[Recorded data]
- - - - - - -

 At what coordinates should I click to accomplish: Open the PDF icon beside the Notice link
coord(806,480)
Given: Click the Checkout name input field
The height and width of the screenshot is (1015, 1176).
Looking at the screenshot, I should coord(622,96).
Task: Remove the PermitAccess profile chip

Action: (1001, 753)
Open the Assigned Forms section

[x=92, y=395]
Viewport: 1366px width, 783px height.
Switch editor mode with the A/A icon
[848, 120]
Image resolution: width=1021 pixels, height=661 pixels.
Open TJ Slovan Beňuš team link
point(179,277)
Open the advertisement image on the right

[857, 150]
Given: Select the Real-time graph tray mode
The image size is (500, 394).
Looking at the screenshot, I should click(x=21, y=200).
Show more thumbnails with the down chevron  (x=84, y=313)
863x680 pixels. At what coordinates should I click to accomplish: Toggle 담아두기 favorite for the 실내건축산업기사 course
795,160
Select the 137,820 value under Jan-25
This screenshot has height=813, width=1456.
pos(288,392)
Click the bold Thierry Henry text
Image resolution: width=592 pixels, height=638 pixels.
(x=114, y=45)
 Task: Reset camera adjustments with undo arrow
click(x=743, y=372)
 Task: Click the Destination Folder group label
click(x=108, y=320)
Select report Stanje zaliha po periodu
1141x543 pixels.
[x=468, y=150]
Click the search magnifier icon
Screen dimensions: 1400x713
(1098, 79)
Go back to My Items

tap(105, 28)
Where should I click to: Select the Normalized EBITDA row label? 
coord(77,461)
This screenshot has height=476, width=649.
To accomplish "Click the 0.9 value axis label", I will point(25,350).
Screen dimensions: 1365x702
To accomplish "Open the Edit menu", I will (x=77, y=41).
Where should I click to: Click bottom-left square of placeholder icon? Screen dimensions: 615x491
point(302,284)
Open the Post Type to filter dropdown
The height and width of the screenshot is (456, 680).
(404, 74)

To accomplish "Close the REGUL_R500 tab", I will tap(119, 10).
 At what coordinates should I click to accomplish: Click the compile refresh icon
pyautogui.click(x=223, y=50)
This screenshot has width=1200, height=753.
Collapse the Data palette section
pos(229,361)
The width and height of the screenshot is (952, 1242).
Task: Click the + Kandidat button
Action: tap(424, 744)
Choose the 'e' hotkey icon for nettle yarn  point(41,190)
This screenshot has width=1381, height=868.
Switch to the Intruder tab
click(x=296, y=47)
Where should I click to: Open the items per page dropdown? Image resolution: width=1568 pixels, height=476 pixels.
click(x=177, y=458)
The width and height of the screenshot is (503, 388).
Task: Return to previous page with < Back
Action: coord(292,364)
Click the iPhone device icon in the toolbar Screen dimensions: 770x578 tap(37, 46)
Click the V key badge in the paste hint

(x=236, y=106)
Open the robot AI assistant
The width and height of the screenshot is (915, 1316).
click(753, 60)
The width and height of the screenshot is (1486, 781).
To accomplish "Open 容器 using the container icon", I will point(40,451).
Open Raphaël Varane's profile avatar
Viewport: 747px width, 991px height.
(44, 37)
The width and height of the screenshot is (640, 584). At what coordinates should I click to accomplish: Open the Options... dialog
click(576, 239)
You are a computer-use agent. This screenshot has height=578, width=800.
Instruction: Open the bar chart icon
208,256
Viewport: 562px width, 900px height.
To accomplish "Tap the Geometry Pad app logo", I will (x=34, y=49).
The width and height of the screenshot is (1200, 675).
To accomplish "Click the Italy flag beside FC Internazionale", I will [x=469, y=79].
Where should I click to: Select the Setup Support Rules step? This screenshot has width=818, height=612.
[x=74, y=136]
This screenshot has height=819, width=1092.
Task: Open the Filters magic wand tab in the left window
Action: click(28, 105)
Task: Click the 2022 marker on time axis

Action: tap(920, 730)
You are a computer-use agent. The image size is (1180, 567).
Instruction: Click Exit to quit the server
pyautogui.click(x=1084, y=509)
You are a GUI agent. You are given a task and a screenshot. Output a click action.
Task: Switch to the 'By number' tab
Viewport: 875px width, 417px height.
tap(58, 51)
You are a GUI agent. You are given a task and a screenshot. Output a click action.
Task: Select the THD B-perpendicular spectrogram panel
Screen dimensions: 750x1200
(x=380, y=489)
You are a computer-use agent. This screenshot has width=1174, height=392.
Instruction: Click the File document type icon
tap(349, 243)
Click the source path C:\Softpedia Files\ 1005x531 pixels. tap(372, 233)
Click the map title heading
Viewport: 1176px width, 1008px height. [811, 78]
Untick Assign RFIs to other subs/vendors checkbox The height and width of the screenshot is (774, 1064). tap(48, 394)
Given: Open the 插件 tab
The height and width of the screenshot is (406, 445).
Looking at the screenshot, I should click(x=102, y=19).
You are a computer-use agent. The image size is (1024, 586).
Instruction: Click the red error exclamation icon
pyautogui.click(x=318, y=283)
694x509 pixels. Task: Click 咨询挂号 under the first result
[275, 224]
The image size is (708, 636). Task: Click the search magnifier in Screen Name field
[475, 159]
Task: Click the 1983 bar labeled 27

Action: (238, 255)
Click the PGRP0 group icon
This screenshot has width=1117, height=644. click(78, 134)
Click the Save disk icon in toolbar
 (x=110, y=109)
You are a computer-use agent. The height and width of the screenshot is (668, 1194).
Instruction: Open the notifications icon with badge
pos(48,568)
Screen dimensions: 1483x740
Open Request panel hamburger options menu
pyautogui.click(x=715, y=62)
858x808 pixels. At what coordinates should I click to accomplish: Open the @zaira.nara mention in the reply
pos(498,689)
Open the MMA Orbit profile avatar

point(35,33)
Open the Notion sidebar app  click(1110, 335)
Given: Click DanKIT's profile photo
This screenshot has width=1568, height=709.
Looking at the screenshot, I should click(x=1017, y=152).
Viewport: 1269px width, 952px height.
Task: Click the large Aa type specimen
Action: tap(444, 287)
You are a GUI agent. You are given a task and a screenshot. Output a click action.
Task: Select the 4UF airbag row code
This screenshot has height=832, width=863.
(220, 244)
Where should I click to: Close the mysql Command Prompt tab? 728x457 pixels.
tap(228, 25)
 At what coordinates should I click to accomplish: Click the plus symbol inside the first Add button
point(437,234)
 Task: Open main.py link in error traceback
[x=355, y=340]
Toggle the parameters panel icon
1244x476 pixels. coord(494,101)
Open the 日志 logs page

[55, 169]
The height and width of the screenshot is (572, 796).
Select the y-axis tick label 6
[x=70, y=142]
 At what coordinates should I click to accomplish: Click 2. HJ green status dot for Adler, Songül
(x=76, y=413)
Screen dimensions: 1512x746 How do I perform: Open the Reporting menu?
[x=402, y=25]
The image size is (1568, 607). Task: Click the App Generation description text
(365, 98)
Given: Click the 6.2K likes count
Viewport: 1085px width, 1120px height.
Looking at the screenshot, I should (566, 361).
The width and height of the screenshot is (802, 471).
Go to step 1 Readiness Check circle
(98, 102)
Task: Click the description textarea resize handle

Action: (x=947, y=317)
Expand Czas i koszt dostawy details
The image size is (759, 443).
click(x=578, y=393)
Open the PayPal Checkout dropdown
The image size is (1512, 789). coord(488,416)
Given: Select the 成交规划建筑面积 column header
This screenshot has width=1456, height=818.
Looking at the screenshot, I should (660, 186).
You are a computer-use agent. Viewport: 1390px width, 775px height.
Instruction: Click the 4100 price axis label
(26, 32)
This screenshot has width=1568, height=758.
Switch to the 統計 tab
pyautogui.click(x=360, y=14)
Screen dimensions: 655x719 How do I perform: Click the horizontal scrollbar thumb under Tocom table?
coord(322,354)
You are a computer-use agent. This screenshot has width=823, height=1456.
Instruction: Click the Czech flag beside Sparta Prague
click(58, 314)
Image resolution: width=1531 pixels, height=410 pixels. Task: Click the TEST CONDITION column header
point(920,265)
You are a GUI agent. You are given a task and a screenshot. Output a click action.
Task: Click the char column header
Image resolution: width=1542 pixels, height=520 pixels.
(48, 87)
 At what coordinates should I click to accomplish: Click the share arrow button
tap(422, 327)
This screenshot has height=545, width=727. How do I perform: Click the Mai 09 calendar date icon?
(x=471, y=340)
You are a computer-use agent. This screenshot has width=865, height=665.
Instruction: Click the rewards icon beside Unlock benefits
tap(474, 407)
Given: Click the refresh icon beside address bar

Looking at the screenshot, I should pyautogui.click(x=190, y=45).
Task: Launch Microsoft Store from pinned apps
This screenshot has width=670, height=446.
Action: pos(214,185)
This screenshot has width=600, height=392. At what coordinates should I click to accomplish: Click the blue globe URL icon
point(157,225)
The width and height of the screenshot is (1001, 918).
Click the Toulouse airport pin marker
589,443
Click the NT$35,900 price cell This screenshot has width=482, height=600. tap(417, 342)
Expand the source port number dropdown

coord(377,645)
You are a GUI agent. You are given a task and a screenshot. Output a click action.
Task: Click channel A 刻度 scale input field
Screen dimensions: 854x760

- - - - - - -

> **Your assignment**: Print only these lines, exactly: the one containing "This screenshot has width=670, height=446." and all after it to the end of the entries.

> **Answer to the exercise**:
This screenshot has width=670, height=446.
Action: pos(214,185)
This screenshot has width=600, height=392. At what coordinates should I click to accomplish: Click the blue globe URL icon
point(157,225)
The width and height of the screenshot is (1001, 918).
Click the Toulouse airport pin marker
589,443
Click the NT$35,900 price cell This screenshot has width=482, height=600. tap(417, 342)
Expand the source port number dropdown

coord(377,645)
You are a GUI agent. You are given a task and a screenshot. Output a click action.
Task: Click channel A 刻度 scale input field
Screen dimensions: 854x760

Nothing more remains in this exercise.